その時期、なぜか実家の大掃除までさせられるのが恒例なのだそう。冬は寒いから夏に大掃除をすると兄嫁が言うのだが、自分を使うためだとミホさんは思っている。
「とにかく古い家ですからぞうきんがけひとつとっても大変。ふだん、家ではぞうきんがけなんてしないし(笑)。周辺に住む親戚のお嫁さんたちは、大掃除というと『今日は子どもが風邪気味だから』なんて言って来ないのに、夕食時だけはみんなやって来る。なんの罰ゲームかというくらい私には過酷な状況なんです」
それに対して夫が実家に何も言ってくれないのも、ミホさんには苦痛だ。夫は実兄や親戚の男性たちと釣りをしたり昼間から飲んだりしているだけ。女が働くのは当然だと言わんばかりの態度に、いつもミホさんは腹が立つ。
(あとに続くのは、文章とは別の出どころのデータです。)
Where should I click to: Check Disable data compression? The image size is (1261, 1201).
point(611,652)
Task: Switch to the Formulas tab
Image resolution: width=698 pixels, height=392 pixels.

「義母には毎年、『いつまでたっても、あんたは要領が悪い』と言われるんですが、夫はそれを聞いても知らん顔。『オレがとやかく言うと、もっと文句がひどくなるから』と言うのですが、ときにはかばってほしいですよ」
子どもがある程度大きくなってからだから、ここ5年ほど毎年、地獄のお盆を送っているミホさん。帰宅してから、来年はもう行かないと夫に宣言した。
「行きたいならあなたひとりで行くか、子どもたちだけ連れていって。とにかく私は行かないと宣言しました。夫の実家に行くと帰ってきてからも1ヶ月くらいは気分が悪いんですよ。これ以上、つきあいきれません」
夫は、来年になったら考えようというスタンス。この「夫の逃げ姿勢」がますますミホさんを苛立たせる。(ノンフィクションライター 亀山早苗/citrus)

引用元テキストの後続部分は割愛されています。